Perhaps by sharing my initial observations and the pitfalls that I ran
into, I can provide some inspiration for further improvement.  My
intention is not to tread on someone's toes in the process; apologies if
I do.  Anyway, here we go (all based on Isabelle 2009-2):

* The documentation for local specification mechanisms is not very
homogeneous.  The tutorials on type classes and locales are valuable.
>From a user's perspective, however, a unifying discussion (with guidance
on when to use which) is missing.  (This is probably a natural
consequence of the fact that Isabelle's local specification mechanisms
were developed by several people and over a long period of time.)

* The previous point extends to the Isabelle/HOL library, which contains
several approaches to defining algebraic hierarchies.  Presumably, there
is a certain amount of bit rot, and some theories that should use
classes nowadays simply haven't been updated yet.

* "Duplicate parameter(s) in superclasses", as in

class A = fixes x :: 'a
class B = fixes x :: 'a
class C = A + B

are disallowed.  The usual work-around (I believe) is to introduce a
syntactic super-class X that fixes the duplicate parameter:

class X = fixes x :: 'a
class A = X
class B = X
class C = A + B

This is artificial when compared to common mathematical practice, and it
means that one must anticipate the entire class hierarchy whenever one
introduces fixed parameters.

* Class assumptions must mention the class type: e.g.,

class X = fixes x::'a assumes True

is rejected because there is "No type variable in part of specification
element."  Is there a technical reason for this requirement?

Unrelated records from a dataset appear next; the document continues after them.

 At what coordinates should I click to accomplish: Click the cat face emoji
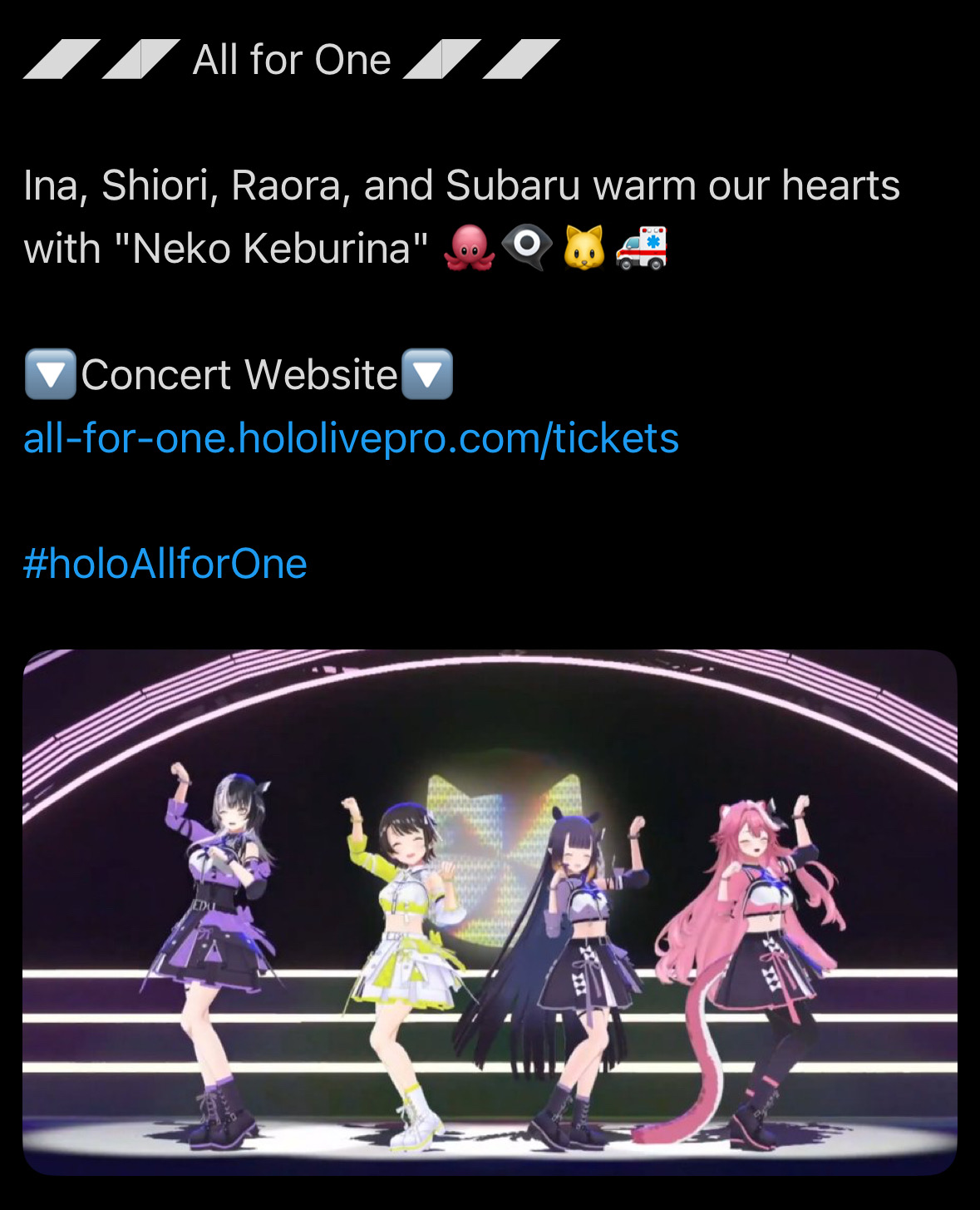point(584,248)
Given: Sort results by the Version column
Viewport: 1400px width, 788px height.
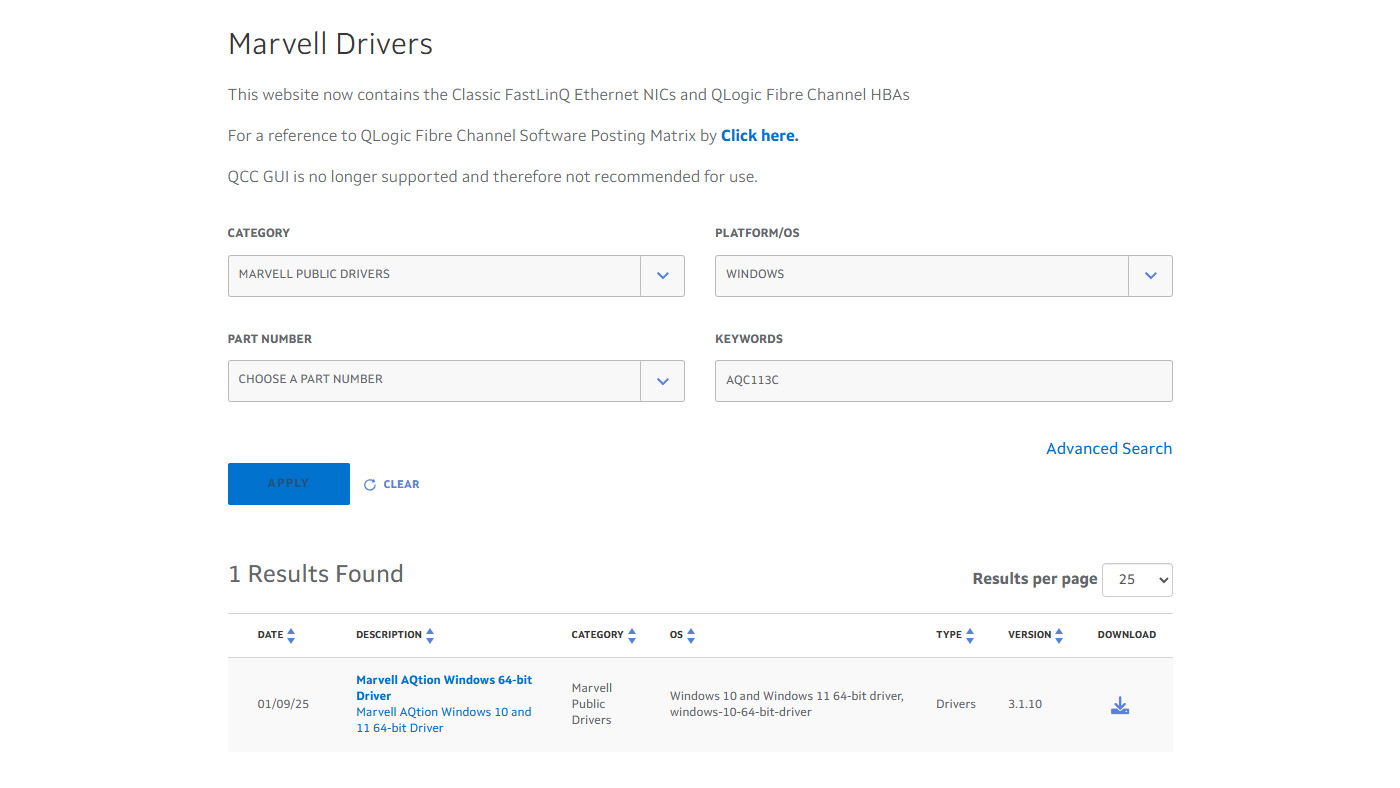Looking at the screenshot, I should 1059,634.
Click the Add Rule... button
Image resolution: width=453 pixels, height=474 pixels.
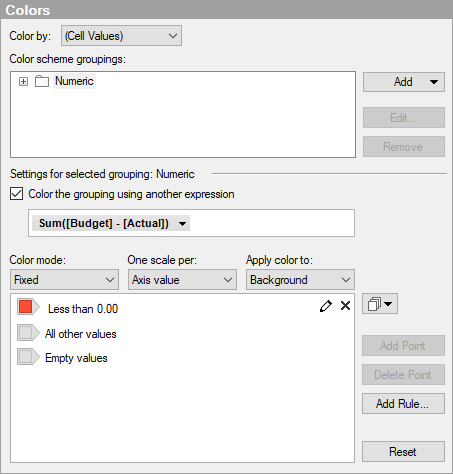403,404
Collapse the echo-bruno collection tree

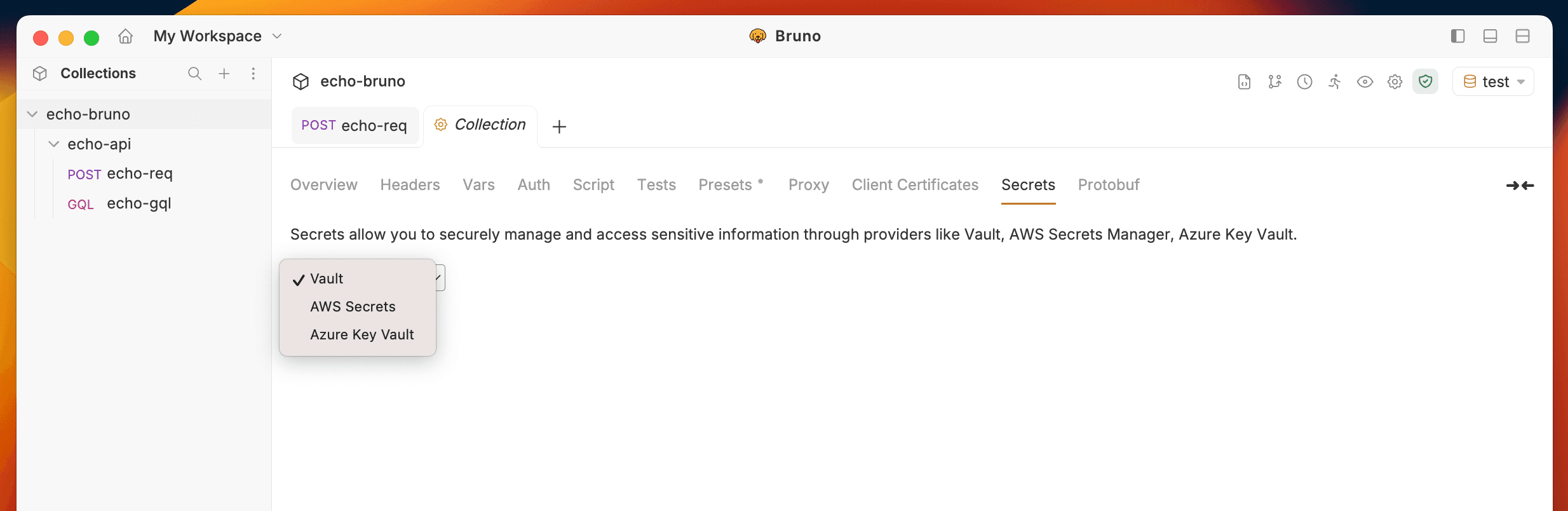pos(31,114)
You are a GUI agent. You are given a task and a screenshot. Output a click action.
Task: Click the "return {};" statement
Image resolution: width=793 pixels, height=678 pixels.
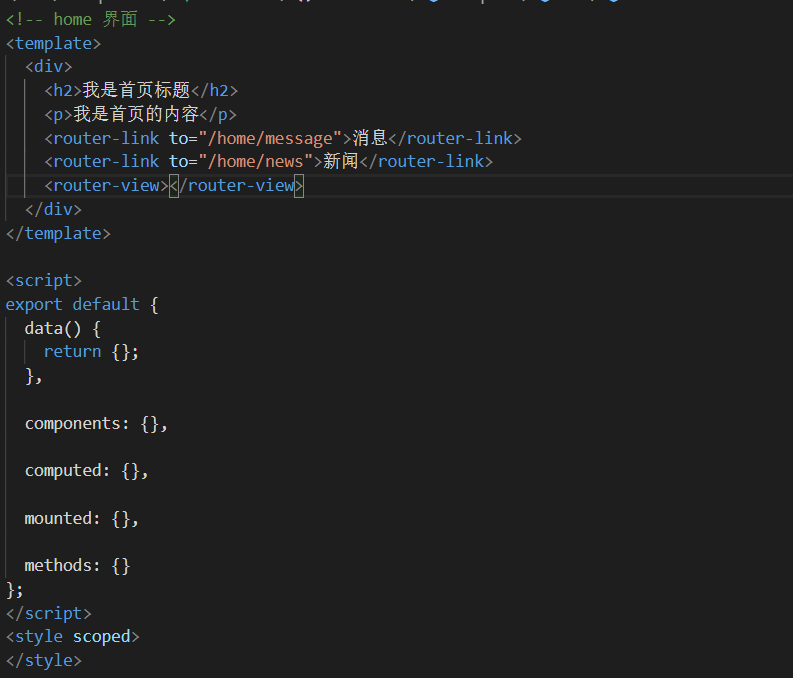pos(91,351)
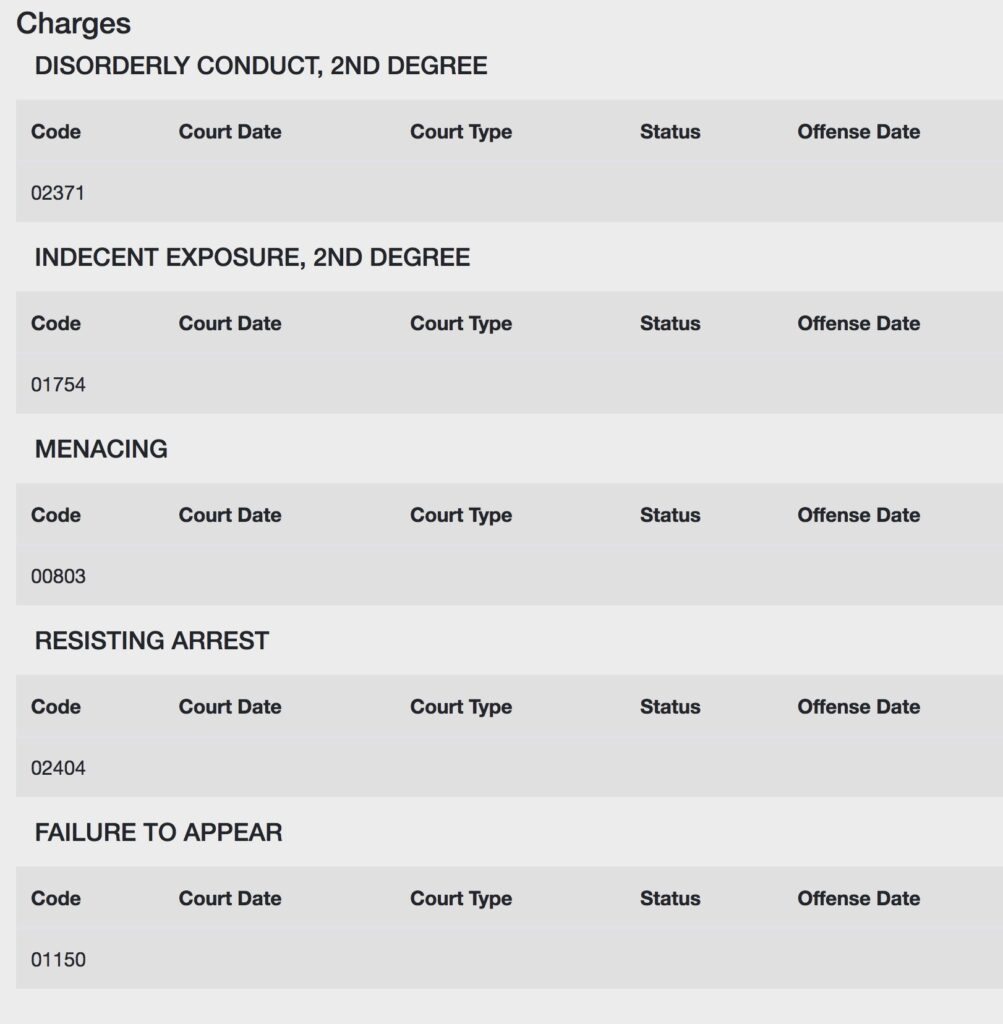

* Cyclic sublocale relationships can lead to "Duplicate fact
declaration" errors that are hard to understand: e.g.,

class X = fixes x :: 'a
class A = X + assumes xxx: "x = x"
class B = X + assumes xxx: "x = x"
sublocale X < A sorry

is rejected, while

class X = fixes x :: 'a
class A = X + assumes xxx: "x = x"
sublocale X < A sorry
class B = X + assumes xxx: "x = x"

is accepted.  Also,

class X = fixes x :: 'a
sublocale X < X undefined .
definition (in X) "y == x"

is rejected (but accepted when the sublocale statement is qualified, as
in sublocale X < foo: X undefined).  The error message could probably be
improved.

* "Duplicate fact declaration" errors already show up with acyclic
sublocale relationships, as in

class A = fixes x::'a assumes xxx: "x = x"
class B = fixes x::'a assumes xxx: "x = x"
sublocale A < B sorry

This means that one must again anticipate the entire hierarchy when
naming facts.  (Using a qualifier avoids the problem here, as does the
use of locales instead of classes.)

* Sublocale relationships that give rise to an infinite chain of
instantiations, as in

class X = fixes x::'a assumes "x = x"
sublocale X < X "undefined x" sorry

cause a "Roundup bound exceeded" error.  The error message could
probably be improved.  Moreover, the work-around

lemma "class.X (undefined x)" sorry

exposes what I would consider an implementation detail (namely the class
predicate).  It might be an idea to give the user explicit control over
how many instantiation levels he wants from a sublocale command.

Ceterum censeo: a bug/feature tracker would be nice to have.